Look, obviously I do not feel that merely being armed is communication of violent intent.  There in fact is a LOT to be angry about.  As for the point mentioned by others about violating weapons permits on the journey, it’d be a rather pitiful anti-government movement that was afraid of violating laws they inherently believe should not exist.  What gets me about these things is that, for all the bluster, the angle approached here smacks of mere political opportunism (albeit in the case of the militias, a different form than commonly talked about). I can’t help but wonder why this type of sentiment is so much more popular when the driver’s seat of the empire is held by someone who has a (D) behind their name on the news.

In case anyone doesn’t get what I mean by this criticism, I mean to say the following and nothing further:

Actual, principled anti-statism I am completely on board with.  IMO, this looks more like a bunch of wackos just angry that they don’t have control.  And with what the government will do to your garden variety protestor, try to imagine what they’ll do to whoever shows up for this event.

Edit 1040am CST, 042409:  After some more thought, I’ve come to the conclusion that this is a hoax.  No one that was actually planning this would post it on fucking YouTube, and disguising his voice is pointless since if he attended people would find out who he was.  I’ll leave this up because of my statement about the overall wave of shallow anarchy-chic, but the video is pure humor to me now, not a discussion point.

There was argument before the Supreme Court yesterday about the propriety of strip-searching 13-year-old girls on suspicion of having drugs, such as that scourge of humanity and claimer of souls known as Advil.  In a sane society this would be a 9-0 decision opposed to it, w/ the opinion reading simply “WTF is wrong with you?!?”.

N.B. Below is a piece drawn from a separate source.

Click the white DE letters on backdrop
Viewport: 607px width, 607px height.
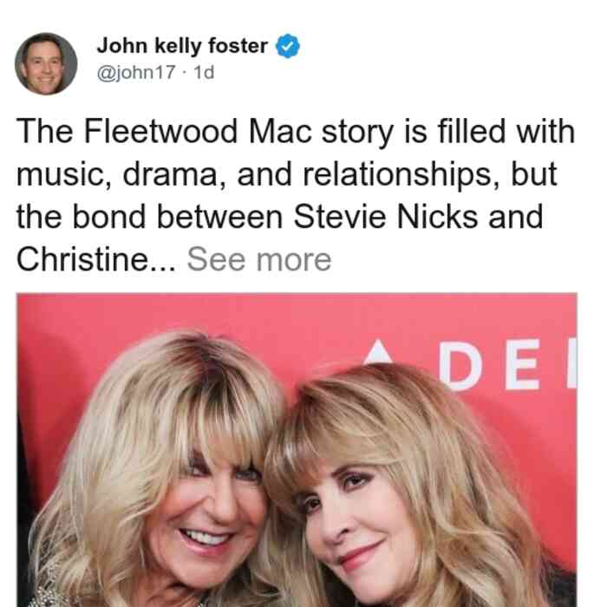[490, 365]
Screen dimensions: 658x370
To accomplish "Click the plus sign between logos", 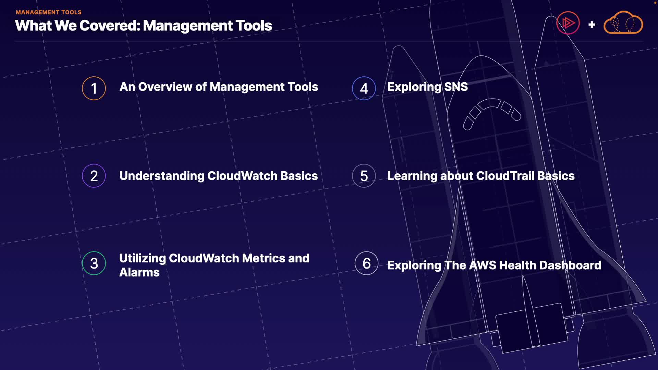I will [592, 25].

Unfortunately, a sane society is not that which we live in.  Thus, we get people old enough to know better actually debating this like the State is capable of furnishing a legit reason to eyeball the crotches of children.  Some more enthusastically than others…:

David O’Neil, an assistant to the solicitor general representing the federal government, tried to steer a middle course.

The Fourth Amendment had been violated, he said, because school officials did not have a reasonable suspicion that Ms. Redding had secreted drugs in her undergarments. But Mr. O’Neil added that Ms. Redding should not be allowed to sue the assistant principal who ordered the search, because the law was unclear at the time.

Justice Antonin Scalia challenged him on the first point.

“You search in the student’s pack, you search the student’s outer garments, and you have a reasonable suspicion that the student has drugs,” he said. “Don’t you have, after conducting all these other searches, a reasonable suspicion that she has drugs in her underpants?”

“You’ve searched everywhere else,” Justice Scalia said. “By God, the drugs must be in her underpants.

Mr. O’Neil said a more focused suspicion was required. “Certainly there is no practice anywhere, that I’m aware of, of hiding ibuprofen in underwear,” he said. (emphasis mine)

Leave aside the fact that, since ibuprofen is taken orally, keeping the pills in your underwear would make them unsuitable for consumption and thus pointless — unless, of course, you either didn’t pay attention in Biology or simply vehemently disagree with Dante’s view of the nether regions.  The way Scalia sees it, not finding drugs in the normal places means not that the kid doesn’t have drugs, but MUST have them in their underwear.  Following that to its logical conclusion, what exactly stops authorities from thinking that if the drugs aren’t in their underwear then they’re in what is under the underwear, and taking that as excuse to play Amateur Gynecologist with our daughters?